### TEXT PROVIDED
MEN IN SHEDS

Warwick early days

Warwick early days

When my Madman was fifteen he came to work for a farmer called Armstrong in Warwick when homesteads looked much like this. It was workers like my Madman who did all the hard work of clearing and fencing, earning only enough to keep them in food, tobacco and booze to ease their aching muscles.

Young boys of nine were put to work alongside the grown men, sleeping in the barns beside the animals.

When I was doing the research for this book I was astounded by how many men were in prison for sexual offenses against animals. It was easy to imagine the fate that befell the boys who fell in their paths. Boys that kept their secrets and took them to the grave.

A NEW ADVENTURE

screenplay

screenplay

A few months ago I sold the film rights to Thrill Seekers. I was thrilled, as I’ve always envisioned my stories one day being made into films. Once I was sent the screenplay and read it over, I realised that writing the scripts was probably something I could learn to do myself. It didn’t look so scary after all. Then I went to see Gone Girl at the movies and learned that Gillian Flynn had written the screenplay herself based on her novel of the same name. Not only that, she’d made it onto Forbes list of top-earning authors. That’s one list I’d like to be on, one day.

### WHAT YOU WILL DO
1/ Extract the part of the blog page starting at "MEN IN SHEDS" and ending at "to the grave.".
2/ Decide whether each statement agrees with the blog page, answering yes or no and quoting the words that settle it: (a) The Madman was fifteen when he came to work for a farmer in Warwick. (b) The film rights sold a few months ago were for Gone Girl. (c) Boys of nine slept in the farmhouse.
Use only the blog page as your source.

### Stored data
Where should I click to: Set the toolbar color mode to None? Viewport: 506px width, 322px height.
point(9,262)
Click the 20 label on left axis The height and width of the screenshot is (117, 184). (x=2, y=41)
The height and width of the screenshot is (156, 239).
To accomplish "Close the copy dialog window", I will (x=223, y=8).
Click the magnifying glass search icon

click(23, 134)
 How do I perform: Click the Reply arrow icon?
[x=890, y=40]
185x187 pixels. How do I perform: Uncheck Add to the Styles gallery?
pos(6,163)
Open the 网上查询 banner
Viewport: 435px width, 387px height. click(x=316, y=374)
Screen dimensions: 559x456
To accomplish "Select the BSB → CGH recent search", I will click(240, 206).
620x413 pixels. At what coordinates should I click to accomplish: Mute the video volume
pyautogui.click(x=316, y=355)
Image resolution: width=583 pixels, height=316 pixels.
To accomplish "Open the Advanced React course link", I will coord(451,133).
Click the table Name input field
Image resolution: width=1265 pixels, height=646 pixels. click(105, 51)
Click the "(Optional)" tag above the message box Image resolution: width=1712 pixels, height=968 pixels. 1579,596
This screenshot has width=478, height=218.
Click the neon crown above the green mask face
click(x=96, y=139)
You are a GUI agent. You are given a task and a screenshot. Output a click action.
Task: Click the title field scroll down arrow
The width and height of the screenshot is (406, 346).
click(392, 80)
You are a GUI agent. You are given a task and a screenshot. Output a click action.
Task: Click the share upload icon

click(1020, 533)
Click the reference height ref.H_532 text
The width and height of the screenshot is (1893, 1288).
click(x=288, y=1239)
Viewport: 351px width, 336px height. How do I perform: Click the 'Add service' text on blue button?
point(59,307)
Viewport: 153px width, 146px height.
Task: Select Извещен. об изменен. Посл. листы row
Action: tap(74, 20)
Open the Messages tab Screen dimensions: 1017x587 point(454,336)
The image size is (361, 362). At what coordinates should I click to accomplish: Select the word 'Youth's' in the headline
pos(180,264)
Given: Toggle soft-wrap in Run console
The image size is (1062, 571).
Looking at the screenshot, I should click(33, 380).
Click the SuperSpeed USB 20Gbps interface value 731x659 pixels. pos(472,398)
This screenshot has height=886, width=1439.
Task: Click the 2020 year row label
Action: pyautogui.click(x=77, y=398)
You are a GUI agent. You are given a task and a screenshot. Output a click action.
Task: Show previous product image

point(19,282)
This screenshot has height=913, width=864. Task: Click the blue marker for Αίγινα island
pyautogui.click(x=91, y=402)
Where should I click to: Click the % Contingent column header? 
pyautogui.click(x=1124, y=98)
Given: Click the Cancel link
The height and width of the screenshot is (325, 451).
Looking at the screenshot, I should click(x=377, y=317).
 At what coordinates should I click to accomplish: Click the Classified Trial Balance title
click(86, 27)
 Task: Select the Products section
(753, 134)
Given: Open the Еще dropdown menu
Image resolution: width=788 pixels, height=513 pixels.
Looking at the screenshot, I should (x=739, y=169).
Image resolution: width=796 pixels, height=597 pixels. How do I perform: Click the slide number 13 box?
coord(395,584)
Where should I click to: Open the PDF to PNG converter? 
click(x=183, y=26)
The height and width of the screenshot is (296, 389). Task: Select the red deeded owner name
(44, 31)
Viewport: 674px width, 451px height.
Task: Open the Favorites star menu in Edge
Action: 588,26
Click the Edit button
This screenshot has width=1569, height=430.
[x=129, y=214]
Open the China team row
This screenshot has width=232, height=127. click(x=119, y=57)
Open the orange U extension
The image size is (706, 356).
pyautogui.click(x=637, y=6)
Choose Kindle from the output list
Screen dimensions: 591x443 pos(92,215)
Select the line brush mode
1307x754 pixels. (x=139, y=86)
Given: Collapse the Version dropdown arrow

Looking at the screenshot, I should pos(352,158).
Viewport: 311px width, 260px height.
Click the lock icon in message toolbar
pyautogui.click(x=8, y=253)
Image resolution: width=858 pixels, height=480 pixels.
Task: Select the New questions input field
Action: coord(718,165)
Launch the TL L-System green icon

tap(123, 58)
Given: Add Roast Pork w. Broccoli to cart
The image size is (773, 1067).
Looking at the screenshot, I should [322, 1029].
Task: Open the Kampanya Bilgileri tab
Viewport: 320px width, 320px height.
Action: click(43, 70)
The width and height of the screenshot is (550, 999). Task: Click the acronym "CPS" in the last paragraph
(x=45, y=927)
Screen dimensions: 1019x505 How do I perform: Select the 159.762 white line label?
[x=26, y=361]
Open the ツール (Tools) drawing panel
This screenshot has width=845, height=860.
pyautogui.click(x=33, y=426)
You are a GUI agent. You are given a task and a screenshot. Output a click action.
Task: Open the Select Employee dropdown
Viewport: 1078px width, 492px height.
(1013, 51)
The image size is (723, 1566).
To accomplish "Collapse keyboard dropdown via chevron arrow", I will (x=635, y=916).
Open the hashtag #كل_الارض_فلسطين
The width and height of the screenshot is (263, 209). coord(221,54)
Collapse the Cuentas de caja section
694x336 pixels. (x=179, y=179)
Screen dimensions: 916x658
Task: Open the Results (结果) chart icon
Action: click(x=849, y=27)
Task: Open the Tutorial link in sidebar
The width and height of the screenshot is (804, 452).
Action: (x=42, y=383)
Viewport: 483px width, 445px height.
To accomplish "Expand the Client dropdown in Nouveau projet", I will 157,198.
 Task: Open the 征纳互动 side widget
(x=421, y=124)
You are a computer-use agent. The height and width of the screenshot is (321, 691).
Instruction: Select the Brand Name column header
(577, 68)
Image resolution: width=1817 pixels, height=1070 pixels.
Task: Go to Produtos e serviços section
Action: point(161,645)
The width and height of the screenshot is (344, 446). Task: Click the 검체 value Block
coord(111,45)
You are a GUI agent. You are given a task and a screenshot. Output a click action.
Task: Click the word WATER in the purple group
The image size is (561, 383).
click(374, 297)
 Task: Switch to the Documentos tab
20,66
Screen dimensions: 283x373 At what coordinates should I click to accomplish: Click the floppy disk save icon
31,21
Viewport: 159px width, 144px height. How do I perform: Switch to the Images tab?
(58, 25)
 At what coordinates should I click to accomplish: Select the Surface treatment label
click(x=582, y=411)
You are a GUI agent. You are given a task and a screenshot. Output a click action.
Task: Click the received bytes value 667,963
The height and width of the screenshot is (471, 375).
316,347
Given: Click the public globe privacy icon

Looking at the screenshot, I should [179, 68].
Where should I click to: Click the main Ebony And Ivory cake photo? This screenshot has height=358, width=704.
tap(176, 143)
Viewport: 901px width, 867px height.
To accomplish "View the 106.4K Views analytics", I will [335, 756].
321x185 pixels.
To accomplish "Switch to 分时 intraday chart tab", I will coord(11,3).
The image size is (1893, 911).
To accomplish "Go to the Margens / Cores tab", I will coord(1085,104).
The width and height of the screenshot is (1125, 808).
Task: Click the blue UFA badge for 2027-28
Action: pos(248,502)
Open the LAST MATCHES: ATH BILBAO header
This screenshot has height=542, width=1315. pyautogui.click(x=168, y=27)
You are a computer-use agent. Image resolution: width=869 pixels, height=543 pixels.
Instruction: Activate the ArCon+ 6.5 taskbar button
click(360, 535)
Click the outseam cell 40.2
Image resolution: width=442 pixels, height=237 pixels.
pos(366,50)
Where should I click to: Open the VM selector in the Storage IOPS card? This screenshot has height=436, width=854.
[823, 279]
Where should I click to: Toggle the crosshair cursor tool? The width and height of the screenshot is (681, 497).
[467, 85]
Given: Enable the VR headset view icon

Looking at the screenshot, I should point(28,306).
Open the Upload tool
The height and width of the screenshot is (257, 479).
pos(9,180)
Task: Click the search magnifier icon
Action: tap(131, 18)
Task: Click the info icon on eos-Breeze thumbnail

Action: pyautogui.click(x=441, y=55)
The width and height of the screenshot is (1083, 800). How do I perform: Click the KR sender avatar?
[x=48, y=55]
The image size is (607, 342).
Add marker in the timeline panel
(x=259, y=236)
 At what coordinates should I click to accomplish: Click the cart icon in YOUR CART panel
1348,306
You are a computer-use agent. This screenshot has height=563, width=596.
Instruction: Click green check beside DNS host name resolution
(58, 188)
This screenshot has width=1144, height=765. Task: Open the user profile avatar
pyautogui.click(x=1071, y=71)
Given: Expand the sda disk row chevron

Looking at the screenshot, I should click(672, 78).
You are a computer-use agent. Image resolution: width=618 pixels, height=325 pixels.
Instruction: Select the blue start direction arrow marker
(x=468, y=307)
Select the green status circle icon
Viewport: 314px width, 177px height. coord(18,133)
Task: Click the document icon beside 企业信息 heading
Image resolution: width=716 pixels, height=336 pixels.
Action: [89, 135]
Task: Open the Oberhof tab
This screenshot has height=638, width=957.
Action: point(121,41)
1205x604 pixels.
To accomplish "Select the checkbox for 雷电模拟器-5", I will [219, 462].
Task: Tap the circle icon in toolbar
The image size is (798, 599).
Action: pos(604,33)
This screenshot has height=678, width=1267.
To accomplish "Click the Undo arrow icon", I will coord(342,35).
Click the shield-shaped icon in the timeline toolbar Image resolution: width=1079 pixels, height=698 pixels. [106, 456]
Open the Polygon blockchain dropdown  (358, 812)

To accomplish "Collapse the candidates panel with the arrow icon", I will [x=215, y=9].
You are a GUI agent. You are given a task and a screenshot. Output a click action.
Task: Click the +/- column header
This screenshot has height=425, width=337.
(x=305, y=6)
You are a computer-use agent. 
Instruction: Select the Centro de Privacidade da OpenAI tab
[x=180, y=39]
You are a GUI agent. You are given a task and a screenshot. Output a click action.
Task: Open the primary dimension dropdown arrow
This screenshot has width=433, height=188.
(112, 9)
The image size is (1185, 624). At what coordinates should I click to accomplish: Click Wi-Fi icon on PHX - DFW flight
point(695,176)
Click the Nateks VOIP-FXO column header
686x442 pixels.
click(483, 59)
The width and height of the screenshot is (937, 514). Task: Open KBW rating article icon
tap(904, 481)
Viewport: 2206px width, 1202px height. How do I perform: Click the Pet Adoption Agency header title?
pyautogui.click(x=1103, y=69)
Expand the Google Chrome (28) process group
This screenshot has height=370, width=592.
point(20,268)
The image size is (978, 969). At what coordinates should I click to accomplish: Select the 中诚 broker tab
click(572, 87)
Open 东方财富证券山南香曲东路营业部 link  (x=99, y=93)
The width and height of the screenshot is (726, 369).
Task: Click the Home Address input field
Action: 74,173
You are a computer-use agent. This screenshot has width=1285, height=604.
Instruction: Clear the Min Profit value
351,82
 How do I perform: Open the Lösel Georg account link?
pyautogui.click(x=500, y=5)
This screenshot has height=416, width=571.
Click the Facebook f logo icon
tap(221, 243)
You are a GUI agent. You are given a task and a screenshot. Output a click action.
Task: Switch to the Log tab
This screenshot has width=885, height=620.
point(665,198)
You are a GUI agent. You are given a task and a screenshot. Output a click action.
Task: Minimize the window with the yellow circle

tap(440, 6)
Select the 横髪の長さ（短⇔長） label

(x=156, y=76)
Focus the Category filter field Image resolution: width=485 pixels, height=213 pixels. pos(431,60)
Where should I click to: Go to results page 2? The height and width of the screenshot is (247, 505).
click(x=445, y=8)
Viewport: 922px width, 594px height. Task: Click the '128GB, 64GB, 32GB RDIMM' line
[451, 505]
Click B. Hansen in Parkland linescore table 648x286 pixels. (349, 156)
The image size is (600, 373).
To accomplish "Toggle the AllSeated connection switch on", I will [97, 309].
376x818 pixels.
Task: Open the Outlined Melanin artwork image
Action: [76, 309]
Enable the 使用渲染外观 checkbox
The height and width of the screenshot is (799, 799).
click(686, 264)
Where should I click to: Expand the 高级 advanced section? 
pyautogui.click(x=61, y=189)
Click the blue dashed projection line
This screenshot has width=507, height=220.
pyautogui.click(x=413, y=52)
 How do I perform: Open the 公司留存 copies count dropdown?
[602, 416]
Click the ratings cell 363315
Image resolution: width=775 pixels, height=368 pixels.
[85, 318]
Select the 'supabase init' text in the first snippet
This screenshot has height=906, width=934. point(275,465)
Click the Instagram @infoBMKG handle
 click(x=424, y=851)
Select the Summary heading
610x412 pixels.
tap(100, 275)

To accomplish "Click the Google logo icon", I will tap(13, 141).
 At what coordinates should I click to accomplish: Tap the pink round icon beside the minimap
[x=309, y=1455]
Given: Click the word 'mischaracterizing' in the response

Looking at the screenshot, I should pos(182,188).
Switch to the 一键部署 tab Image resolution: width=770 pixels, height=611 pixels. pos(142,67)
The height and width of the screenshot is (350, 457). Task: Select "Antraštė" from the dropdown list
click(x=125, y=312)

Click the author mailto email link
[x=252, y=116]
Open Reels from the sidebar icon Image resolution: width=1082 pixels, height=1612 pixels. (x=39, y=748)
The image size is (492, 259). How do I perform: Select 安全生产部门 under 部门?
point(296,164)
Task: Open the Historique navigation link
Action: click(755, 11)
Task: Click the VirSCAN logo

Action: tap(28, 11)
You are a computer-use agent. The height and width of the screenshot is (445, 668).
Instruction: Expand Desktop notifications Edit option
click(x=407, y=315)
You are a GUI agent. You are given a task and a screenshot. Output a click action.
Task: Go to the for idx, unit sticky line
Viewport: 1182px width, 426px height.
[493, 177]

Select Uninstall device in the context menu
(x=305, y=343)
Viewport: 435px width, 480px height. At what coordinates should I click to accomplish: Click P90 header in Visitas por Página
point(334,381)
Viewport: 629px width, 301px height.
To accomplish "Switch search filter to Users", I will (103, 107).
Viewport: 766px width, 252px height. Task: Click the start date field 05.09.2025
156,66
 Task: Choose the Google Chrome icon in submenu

### WRITTEN ANSWERS
1/
MEN IN SHEDS

Warwick early days

Warwick early days

When my Madman was fifteen he came to work for a farmer called Armstrong in Warwick when homesteads looked much like this. It was workers like my Madman who did all the hard work of clearing and fencing, earning only enough to keep them in food, tobacco and booze to ease their aching muscles.

Young boys of nine were put to work alongside the grown men, sleeping in the barns beside the animals.

When I was doing the research for this book I was astounded by how many men were in prison for sexual offenses against animals. It was easy to imagine the fate that befell the boys who fell in their paths. Boys that kept their secrets and took them to the grave.

2/
(a) Yes: "When my Madman was fifteen he came to work for a farmer called Armstrong in Warwick"
(b) No: "A few months ago I sold the film rights to Thrill Seekers."
(c) No: "sleeping in the barns beside the animals."